High nonlinear figure-of-merit amorphous silicon waveguides

J. Matres; G. C. Ballesteros; P. Gautier; J-M Fédéli; J. Martí; C. J. Oton

doi:10.1364/OE.21.003932

1. Introduction

Silicon photonics technology is becoming increasingly competitive with respect to alternative platforms, in particular because devices can be mass-produced using CMOS technology at a very low cost per unit. Implementing nonlinear functions in silicon photonics, e.g. all-optical switching or routing, has attracted significant interest since they allow much higher speeds compared to electrically-controlled switches. Many different nonlinear devices have been reported in the last years, such as all-optical modulators, [1] wavelength converters, [2] and parametric amplifiers [3]. Moreover, all of them can be easily integrated to generate more complex devices within a small area thanks to the high refractive index of silicon.

The main drawback of silicon for realizing nonlinear functionalities at telecom wavelength (around 1550 nm) is two-photon absorption (TPA) effect, not only because of the lost photons in the process but also because the generated carriers subsequently produce usually undesired free carrier absorption (FCA) and dispersion (FCD). As the Kerr response of the device is determined by Re{γ} and TPA is given by Im{γ}, a TPA figure-of-merit (FOM) can be defined as Re{γ}/(4π|Im{γ}|) [4]. This provides a useful dimensionless measurement of the suitability of the material for nonlinear switching, where it is usually considered as suitable if this number is greater than two. This is the reason why a material different from crystalline silicon is needed. Amorphous silicon (a-Si) has been demonstrated to have a high nonlinear coefficient [5] and low TPA thanks to its wider band-gap [6]. Furthermore, it is a material that can be easily grown in CMOS compatible processes. As a-Si does not need high annealing temperatures, it is a good candidate for all-optical interconnects in between different chips and it could be grown on a top layer not affecting circuits already integrated on the chip.

> _Tasks to complete_
1. Copy the stretch of the amorphous silicon waveguide passage from "Silicon photonics technology" through "index of silicon." word for word.
2. Write the next part of the amorphous silicon waveguide passage, picking up right after its final sentence.

> _Dataset records_

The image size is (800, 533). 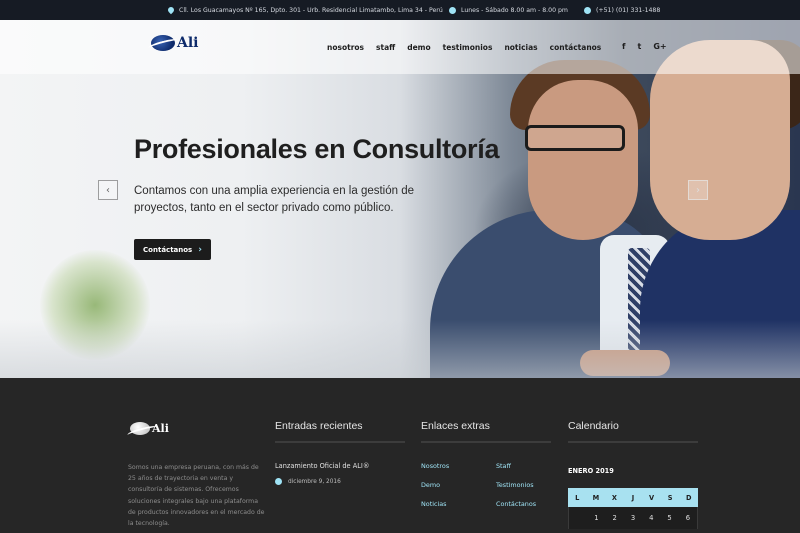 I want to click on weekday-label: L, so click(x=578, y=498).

* * *

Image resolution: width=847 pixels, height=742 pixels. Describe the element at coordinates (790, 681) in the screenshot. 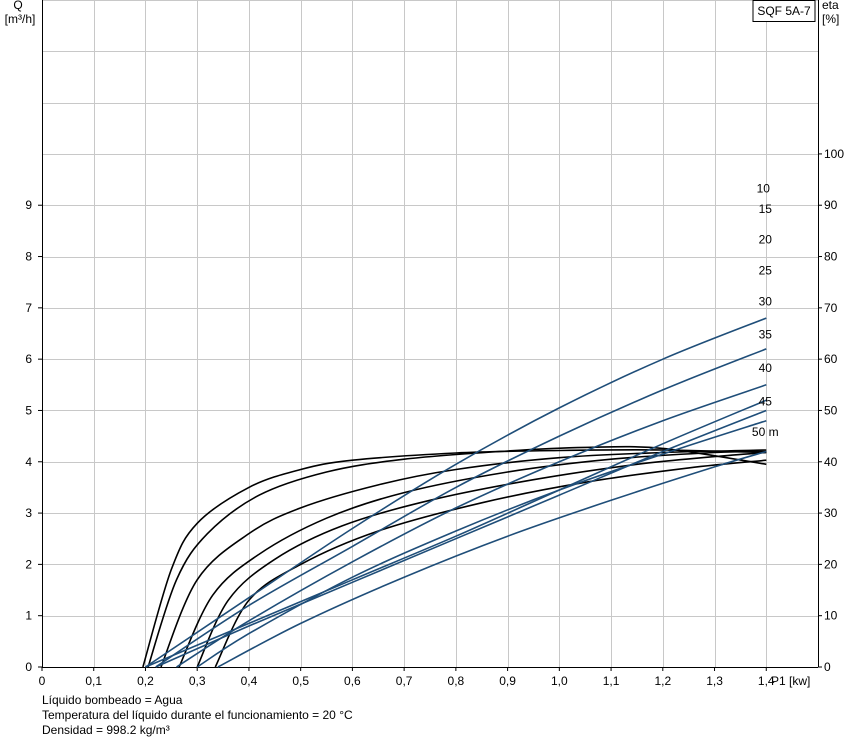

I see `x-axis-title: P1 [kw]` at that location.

> _Answers to the exercises_
1.
Silicon photonics technology is becoming increasingly competitive with respect to alternative platforms, in particular because devices can be mass-produced using CMOS technology at a very low cost per unit. Implementing nonlinear functions in silicon photonics, e.g. all-optical switching or routing, has attracted significant interest since they allow much higher speeds compared to electrically-controlled switches. Many different nonlinear devices have been reported in the last years, such as all-optical modulators, [1] wavelength converters, [2] and parametric amplifiers [3]. Moreover, all of them can be easily integrated to generate more complex devices within a small area thanks to the high refractive index of silicon.

2.
On the other hand, a-Si does not always have the same optical properties, as its composition (i.e. hydrogen content) or atomic arrangement can vary depending on the fabrication conditions. In Ref. [5] a Re{γ} ≃ 2000 (W · m)⁻¹ nonlinear coefficient was presented, but TPA was also high, leading to a figure of merit of 0.66. However, in Ref. [7], a FOM larger than two was reported. In that work, a degradation of the material within minutes of light exposure was also reported. Here, we report the characterization of the real and imaginary parts of γ of a-Si samples with a FOM of 4.9 and no observed material degradation.

2. Fabrication

Starting with Si bulk wafers oxidized with 3 μm thickness, a hydrogenated amorphous silicon layer of 253 nm was deposited by Plasma-enhanced chemical vapor deposition (PECVD) at 350 °C. Waveguides were patterned using DUV lithography and HBr Reactive-ion etching, then covered with 1.5 μm m thick silica. Waveguides of 475 nm width and 20 mm length were fabricated and light was coupled horizontally using lensed fibers.

On the other hand, SOI waveguides were also fabricated for comparison. These were processed from SOI wafers with 220 nm Si thickness, patterned with deep-UV lithography and covered with silica after the etching process. Their dimensions were 445×220 nm for transverse-electric (TE) polarization and 485×220 nm for transverse-magnetic (TM) polarization. Total length was 25 mm and light was coupled through grating couplers.

Figure 1 shows scanning electron microscopy (SEM) micrographs of the facets. Propagation and coupling loss were measured by characterizing waveguides of different lengths (results are shown in Table 1).

Fig. 1 SEM images of the amorphous silicon (a), TM SOI (b) and TE SOI (c). Air bubbles visible in the SOI samples were generated during facet preparation with HF to increase SEM contrast.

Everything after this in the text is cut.